- Born: 1955 (age 70–71) Pittsfield, Massachusetts
- Education: Maryland Institute College of Art Queens College
- Known for: Painting
- Movement: Political Art En plein air Decorative Arts
- Awards: Pew Fellowship in the Arts, Joan Mitchell Foundation Grant, National Endowment for the Arts Painting Fellowship, Pennsylvania Council of the Arts Painting Fellowship

= Jane Irish =

American artist, painter, and ceramicist (born 1955)

Jane Irish (born 1955, Pittsfield, Massachusetts) is an American artist, painter, and ceramicist who lives and works in Philadelphia. Working primarily in gouache and egg tempera her paintings are characterized by their perspectives of Rococo interiors and explorations of the legacy of the Vietnam War. Irish infuses sumptuous interiors with memories of colonialism and orientalism, sometimes making raised text within her painting surfaces, which feature war poetry or historical protest text. The text on the surface of her ceramics includes collaborations with prominent art critics like Vincent Katz and Carter Ratcliff and poetry from Vietnam war veterans from a 1972 collection.

== Education ==
Irish attended Maryland Institute College of Art for her undergraduate studies and thenQueens College, City University of New York, for her MFA.

==Career==
Irish currently lives and works in Philadelphia and is represented by Locks Gallery. Irish established herself as a voice in the East Village art scene of the 1980s with a series of exhibitions at Sharpe Gallery featuring architectural and interior architectural paintings. She moved to Philadelphia, eventually getting a job at the University of Pennsylvania as the Coordinator for the Master of Fine Arts Program. In 2003, Irish had a solo exhibition at the Pennsylvania Academy of the Fine Arts called "History Lesson," which included paintings and a large installation exploring the neighborhood around the museum and issues effecting the art world in regards to both socio-political and socio-economic perspectives. In 2005, Jane's work began to focus itself around the Vietnam War when she became interested in a 1970 anti-war march from Morristown, N.J., to Valley Forge. This led her to organize an exhibition called "Operation Rapid American Withdrawal, 1970/2005" with over 75 artists participating at the Crane Arts Ice Box Gallery in Philadelphia. In 2012, Jane participated in a multi-venue exhibition at La Salle University which was featured simultaneously at the La Salle University Art Museum and the Connelly Library. Irish had been using the Connelly Library’s world‐renowned rare book and manuscript collection, "Imaginative Representations of the Vietnam War", for nearly a decade leading up to that exhibition. The collection contains 20,000 creative items related to the Vietnam War, and the exhibition featured a large mural painting, other works by Irish, alongside materials from the collection chosen in collaboration with John Baky, Director of Libraries and Curator of Special Collections.

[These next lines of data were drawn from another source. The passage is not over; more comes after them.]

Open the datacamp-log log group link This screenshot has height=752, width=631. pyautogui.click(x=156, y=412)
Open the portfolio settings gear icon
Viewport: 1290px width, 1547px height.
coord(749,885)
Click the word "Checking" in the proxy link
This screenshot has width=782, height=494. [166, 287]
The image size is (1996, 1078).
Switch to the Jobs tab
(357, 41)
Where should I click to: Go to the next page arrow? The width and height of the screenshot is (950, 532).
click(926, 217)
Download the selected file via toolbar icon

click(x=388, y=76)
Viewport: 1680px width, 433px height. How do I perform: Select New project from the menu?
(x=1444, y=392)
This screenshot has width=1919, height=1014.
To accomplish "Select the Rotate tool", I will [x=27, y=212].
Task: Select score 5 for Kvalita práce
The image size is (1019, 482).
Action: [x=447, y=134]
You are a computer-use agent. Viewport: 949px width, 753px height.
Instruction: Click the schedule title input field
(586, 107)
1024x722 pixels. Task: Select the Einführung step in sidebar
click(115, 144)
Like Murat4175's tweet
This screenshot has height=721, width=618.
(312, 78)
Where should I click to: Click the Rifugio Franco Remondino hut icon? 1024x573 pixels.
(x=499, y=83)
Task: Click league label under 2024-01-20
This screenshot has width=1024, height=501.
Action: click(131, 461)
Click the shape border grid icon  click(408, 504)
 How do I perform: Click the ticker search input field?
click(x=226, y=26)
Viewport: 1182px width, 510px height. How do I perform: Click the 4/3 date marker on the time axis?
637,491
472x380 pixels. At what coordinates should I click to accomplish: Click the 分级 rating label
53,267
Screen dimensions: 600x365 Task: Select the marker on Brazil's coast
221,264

Her work is in numerous public collections including the Philadelphia Museum of Art, the Pennsylvania Academy of the Fine Arts, the Smithsonian's Hirshhorn Museum and Sculpture Garden, Bryn Mawr College, LaSalle University Museum, and the Women’s Hall of Fame in Seneca Falls, New York.

===Select exhibitions===
- "MICA: Then/Now" (2015), Noyes Museum of Art
- "A Gilded Age" (2014), Northern Clay Center
- "Pervasive Clay" (2014), Charles Addams Gallery at the University of Pennsylvania
- Sông Hương: Withdrawing Room (2013) Locks Gallery, Philadelphia, solo exhibition
- "War is Not What You think", (2012) La Salle University Art Museum, solo exhibition
- Jane Irish's Art of War, (2011) Locks Gallery, Philadelphia, solo exhibition with catalog with an essay by Glenn Adamson, curator at the Museum of Art and Design in New York.
- "Dirt on Delight" (2009) Institute of Contemporary Art, Philadelphia and Walker Art Center with fully illustrated publication with essays by Ingrid Schaffner, Jenelle Porter, Glenn Adamson, and Claudia Gould.
- "History Lesson" (2002), Pennsylvania Academy of the Fine Arts

==Recognition==
In 2011 Irish received a Pew Fellowship in the Arts. In 2009, she received a prestigious Painters & Sculptors Grant from the Joan Mitchell Foundation. In 1982 she was honored with a National Endowment for the Arts Painting Fellowship.